What the shit? Nobody, died, life isn't over, what's with all the "sorrys", and "that's horribles"? I'm 4 month out of divorce after 24 years of marriage. It's a new , fresh start. New possibilities, new beginnings, new freedoms and experiences. If divorce wasnt right, you'd still be married, so go out and live your life to the fullest, have fun, amd do things you've never done before. You should celebrate this, not mourn for something that's water under the bridge. Good luck my man, have a blast being you're own determining factor in your hopefully long and happy future
 
I saw my divorce coming. Problem is I should of let her go long before I did. She had mental issues that landed her in a hospital plus she had no sense of loyalty or fidelity you should have in a marriage.
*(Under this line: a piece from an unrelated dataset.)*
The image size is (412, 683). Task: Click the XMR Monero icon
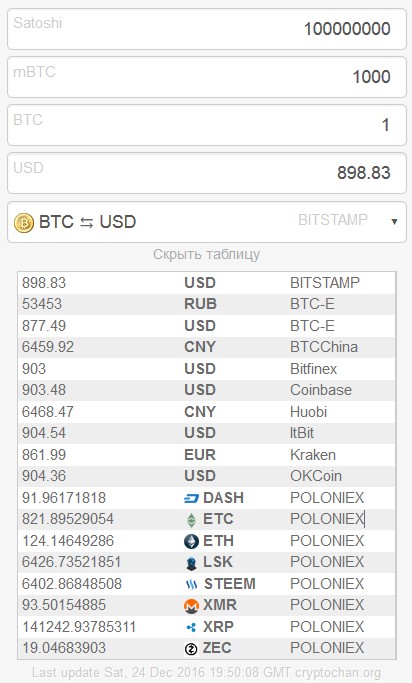tap(191, 606)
I stayed single for 21 years then married a raging redhead who is my current wife. We have been married 16 years and looks like it's going to be a long lived one.
 
I have been married for three years to my wife. I introduce her as my first wife to people all the time. She thinks it funny. lol Hopefully we still can chuckle about my bad jokes in 50 years.
 
Reckon the courting would get real, the divorce rates would drop and the murder rates might rise if you only got one shot at it? Enshrined in the Constitution, no remarriages if original spouse is still kicking!
 
Well, shit guys. Is divorce season right in the middle of hunting season or what?

Mine ended three days ago. The beginning of the end anyway. We agreed it's over. I had to convince her we were both miserable (we are/were). No big fight, just a lot of sadness. No kids. Seven years. She's going to put me in a mortgage and take the rest and the two dogs. No Lawyers (thank baby jesus). I have a good job that she followed me to, so it's fair she gets most of the assets. A big chunk of it was her father's inheritance. Losing my two retrievers hurts a lot. It all feels like a wet blanket that I can't get off. I'm 32. It's all still raw, but one day I hope I can find someone that wants to go hunting with me and maybe start a family.